Short task -
Copy word for word everything from the line containing "আখি আলমগির সেকস (300, 975)" down to the line containing "বিবিসিকে (918, 578)", including both of those lines. Give only those lines.

[Element and text position data]
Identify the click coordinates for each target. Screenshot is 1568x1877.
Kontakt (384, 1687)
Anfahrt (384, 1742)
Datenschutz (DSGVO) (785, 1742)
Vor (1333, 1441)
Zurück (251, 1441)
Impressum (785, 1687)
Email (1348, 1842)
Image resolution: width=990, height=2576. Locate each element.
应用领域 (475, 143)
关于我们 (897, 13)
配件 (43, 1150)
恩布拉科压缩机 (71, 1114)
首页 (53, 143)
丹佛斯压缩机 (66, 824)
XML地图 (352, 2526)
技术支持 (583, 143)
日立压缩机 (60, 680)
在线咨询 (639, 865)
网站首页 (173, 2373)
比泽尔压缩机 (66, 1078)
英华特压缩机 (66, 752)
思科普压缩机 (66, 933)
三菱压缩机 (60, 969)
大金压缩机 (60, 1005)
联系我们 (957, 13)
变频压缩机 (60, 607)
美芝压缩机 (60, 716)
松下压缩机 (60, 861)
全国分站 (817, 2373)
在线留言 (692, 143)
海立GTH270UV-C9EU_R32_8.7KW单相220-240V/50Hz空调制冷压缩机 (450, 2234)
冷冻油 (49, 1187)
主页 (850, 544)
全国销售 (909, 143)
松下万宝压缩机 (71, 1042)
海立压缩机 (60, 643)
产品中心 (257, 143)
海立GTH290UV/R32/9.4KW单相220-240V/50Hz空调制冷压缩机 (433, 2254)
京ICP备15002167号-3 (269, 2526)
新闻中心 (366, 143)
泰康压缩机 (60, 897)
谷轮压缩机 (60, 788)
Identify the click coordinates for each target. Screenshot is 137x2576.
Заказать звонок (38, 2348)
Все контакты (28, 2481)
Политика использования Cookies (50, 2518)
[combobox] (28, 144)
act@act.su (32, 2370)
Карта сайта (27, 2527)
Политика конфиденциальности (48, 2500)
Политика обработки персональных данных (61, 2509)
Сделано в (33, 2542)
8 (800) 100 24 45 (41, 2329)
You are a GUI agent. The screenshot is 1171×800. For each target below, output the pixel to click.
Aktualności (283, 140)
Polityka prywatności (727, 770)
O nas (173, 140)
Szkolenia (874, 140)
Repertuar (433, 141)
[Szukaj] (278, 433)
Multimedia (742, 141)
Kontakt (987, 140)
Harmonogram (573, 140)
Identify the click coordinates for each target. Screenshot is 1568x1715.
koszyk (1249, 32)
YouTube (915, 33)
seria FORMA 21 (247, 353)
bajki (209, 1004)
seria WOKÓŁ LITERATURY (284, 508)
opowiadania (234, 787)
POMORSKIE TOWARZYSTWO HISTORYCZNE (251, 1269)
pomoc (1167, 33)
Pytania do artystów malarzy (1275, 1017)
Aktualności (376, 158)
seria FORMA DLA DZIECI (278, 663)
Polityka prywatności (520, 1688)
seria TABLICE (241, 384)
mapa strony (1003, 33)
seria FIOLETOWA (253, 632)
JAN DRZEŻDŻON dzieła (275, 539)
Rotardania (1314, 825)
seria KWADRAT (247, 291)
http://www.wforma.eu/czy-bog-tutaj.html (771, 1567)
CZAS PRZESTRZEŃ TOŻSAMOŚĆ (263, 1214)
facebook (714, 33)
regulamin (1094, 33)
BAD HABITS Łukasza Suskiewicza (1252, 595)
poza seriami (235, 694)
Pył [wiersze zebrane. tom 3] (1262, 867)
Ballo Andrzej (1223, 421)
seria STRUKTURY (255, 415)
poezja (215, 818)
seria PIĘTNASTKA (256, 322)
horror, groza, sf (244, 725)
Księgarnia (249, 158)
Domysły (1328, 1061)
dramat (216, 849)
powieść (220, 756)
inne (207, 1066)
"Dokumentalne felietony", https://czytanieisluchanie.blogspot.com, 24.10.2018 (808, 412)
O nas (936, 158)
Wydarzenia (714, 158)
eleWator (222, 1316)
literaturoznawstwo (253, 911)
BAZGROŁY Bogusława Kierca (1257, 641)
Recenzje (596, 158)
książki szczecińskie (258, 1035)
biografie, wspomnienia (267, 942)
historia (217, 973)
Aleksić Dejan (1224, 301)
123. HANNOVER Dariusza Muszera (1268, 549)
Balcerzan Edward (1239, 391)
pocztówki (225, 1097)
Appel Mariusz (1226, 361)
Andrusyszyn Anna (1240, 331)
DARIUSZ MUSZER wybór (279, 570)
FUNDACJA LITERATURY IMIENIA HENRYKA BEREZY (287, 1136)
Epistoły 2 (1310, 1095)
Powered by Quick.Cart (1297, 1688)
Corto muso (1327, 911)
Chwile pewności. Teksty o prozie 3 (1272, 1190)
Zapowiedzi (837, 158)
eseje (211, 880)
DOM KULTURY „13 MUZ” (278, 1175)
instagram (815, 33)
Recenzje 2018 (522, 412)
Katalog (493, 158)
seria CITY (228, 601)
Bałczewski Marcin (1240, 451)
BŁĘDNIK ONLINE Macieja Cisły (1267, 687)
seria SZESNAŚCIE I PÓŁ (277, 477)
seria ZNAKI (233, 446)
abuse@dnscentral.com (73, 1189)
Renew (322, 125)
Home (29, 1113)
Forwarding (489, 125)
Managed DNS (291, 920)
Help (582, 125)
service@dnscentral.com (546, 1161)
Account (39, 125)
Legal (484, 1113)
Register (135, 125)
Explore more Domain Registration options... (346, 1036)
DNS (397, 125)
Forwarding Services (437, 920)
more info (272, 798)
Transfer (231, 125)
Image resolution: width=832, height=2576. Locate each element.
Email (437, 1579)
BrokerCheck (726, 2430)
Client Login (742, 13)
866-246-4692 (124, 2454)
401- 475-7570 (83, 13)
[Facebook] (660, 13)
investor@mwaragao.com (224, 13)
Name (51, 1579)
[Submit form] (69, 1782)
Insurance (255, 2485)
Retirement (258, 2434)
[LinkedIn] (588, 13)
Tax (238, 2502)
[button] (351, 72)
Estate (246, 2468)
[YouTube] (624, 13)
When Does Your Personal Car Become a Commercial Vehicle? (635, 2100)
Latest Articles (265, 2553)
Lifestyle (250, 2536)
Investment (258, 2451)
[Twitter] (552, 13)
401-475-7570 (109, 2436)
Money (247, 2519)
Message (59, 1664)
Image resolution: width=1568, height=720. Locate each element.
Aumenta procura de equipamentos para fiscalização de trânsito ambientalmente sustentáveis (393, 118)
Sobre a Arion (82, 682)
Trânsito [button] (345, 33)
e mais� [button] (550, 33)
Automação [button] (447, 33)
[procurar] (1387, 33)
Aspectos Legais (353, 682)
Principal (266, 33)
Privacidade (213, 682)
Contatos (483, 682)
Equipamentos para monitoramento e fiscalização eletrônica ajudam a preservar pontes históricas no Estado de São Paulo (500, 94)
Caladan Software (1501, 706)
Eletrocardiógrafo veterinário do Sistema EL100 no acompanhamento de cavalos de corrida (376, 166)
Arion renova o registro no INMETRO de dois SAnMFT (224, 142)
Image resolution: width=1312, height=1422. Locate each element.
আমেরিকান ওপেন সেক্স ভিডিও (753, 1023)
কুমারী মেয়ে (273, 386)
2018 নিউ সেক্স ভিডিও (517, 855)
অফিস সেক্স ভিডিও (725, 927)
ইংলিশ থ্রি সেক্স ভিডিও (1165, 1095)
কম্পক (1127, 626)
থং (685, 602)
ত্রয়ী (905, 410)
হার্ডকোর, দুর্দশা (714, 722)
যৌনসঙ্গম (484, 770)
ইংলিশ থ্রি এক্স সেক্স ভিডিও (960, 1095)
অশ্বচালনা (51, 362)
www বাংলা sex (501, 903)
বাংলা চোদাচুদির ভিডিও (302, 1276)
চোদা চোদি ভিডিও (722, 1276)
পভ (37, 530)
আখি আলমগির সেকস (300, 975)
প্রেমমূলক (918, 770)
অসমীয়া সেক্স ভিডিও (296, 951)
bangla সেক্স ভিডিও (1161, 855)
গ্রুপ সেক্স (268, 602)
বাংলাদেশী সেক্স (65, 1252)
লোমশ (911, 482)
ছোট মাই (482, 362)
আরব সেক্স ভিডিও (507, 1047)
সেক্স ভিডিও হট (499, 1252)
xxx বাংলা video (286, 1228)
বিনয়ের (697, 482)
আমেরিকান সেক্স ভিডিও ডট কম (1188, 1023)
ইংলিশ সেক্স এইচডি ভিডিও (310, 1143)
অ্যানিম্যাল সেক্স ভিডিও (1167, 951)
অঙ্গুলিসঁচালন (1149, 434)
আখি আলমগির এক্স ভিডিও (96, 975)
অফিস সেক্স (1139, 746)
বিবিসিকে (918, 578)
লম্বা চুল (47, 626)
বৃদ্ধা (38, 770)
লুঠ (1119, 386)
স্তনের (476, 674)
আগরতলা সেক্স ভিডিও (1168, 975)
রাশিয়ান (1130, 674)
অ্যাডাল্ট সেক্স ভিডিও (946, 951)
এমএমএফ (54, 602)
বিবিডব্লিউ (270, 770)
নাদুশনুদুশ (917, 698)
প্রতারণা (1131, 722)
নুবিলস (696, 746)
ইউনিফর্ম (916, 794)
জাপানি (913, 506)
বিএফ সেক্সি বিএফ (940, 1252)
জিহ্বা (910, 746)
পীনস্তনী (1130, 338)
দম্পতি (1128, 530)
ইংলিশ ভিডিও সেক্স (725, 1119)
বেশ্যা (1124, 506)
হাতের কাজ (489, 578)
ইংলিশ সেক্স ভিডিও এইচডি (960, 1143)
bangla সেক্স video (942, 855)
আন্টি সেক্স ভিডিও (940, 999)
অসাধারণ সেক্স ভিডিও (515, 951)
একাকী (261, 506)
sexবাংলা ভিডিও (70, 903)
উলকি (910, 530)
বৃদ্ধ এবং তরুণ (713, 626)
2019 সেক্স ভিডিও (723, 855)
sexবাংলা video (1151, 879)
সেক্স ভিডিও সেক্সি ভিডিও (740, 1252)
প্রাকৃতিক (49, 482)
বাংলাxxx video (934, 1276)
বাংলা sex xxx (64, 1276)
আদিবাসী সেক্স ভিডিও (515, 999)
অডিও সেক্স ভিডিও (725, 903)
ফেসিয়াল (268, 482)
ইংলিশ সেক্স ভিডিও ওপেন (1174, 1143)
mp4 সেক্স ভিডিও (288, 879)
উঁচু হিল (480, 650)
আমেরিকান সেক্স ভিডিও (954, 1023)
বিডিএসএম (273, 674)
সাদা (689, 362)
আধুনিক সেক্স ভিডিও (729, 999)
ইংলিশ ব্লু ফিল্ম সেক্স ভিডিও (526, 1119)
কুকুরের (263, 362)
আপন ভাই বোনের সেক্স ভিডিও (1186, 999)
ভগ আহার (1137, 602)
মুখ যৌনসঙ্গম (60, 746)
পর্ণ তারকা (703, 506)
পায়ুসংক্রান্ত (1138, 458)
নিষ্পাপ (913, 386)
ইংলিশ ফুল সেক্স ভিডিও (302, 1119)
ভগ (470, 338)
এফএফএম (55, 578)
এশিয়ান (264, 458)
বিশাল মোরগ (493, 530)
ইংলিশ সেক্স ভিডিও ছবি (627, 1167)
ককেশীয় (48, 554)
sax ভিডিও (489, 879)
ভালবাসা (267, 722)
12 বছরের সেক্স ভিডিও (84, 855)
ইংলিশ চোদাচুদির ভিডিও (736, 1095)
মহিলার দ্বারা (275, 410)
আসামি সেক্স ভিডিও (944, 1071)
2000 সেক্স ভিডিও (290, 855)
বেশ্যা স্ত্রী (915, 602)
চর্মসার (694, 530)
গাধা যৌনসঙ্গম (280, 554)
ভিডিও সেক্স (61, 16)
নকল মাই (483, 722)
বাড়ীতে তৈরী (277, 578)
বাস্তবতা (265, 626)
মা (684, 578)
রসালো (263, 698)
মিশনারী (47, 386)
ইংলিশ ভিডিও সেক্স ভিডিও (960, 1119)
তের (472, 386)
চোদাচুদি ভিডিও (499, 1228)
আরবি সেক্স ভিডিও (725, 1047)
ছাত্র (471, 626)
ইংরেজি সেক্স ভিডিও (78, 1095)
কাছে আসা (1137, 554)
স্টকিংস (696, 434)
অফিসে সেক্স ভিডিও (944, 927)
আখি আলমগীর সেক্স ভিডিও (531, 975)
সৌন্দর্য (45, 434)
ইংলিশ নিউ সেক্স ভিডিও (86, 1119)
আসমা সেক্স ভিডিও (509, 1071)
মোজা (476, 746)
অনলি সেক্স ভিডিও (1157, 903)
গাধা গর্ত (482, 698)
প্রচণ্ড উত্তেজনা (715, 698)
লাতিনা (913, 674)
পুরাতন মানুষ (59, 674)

Complete answer -
আখি আলমগির সেকস (300, 975)
প্রেমমূলক (918, 770)
অসমীয়া সেক্স ভিডিও (296, 951)
bangla সেক্স ভিডিও (1161, 855)
গ্রুপ সেক্স (268, 602)
বাংলাদেশী সেক্স (65, 1252)
লোমশ (911, 482)
ছোট মাই (482, 362)
আরব সেক্স ভিডিও (507, 1047)
সেক্স ভিডিও হট (499, 1252)
xxx বাংলা video (286, 1228)
বিনয়ের (697, 482)
আমেরিকান সেক্স ভিডিও ডট কম (1188, 1023)
ইংলিশ সেক্স এইচডি ভিডিও (310, 1143)
অ্যানিম্যাল সেক্স ভিডিও (1167, 951)
অঙ্গুলিসঁচালন (1149, 434)
আখি আলমগির এক্স ভিডিও (96, 975)
অফিস সেক্স (1139, 746)
বিবিসিকে (918, 578)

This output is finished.